[start]

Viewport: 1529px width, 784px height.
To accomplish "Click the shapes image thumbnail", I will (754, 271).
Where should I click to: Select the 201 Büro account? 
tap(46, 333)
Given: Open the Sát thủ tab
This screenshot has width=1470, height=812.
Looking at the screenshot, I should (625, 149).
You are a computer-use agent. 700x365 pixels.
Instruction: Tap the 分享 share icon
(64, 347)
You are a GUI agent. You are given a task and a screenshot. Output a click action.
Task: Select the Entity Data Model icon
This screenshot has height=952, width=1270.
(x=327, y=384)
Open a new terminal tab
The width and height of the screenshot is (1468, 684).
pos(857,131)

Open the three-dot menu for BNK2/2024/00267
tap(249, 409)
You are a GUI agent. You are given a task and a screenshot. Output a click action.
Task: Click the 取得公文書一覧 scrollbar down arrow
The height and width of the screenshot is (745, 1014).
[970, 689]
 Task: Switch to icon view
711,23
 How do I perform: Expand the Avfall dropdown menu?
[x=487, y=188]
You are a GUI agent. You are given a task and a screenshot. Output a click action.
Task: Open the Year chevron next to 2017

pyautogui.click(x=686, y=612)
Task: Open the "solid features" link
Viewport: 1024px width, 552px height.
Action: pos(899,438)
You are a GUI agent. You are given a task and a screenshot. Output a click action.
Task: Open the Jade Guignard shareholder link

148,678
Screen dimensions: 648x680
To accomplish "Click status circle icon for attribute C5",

[end]

Reproduce, with no changes, the part of the records that opens with the line containing "You are a computer-use agent. 700x365 pixels." and closes with the line containing "tap(249, 409)".

You are a computer-use agent. 700x365 pixels.
Instruction: Tap the 分享 share icon
(64, 347)
You are a GUI agent. You are given a task and a screenshot. Output a click action.
Task: Select the Entity Data Model icon
This screenshot has height=952, width=1270.
(x=327, y=384)
Open a new terminal tab
The width and height of the screenshot is (1468, 684).
pos(857,131)

Open the three-dot menu for BNK2/2024/00267
tap(249, 409)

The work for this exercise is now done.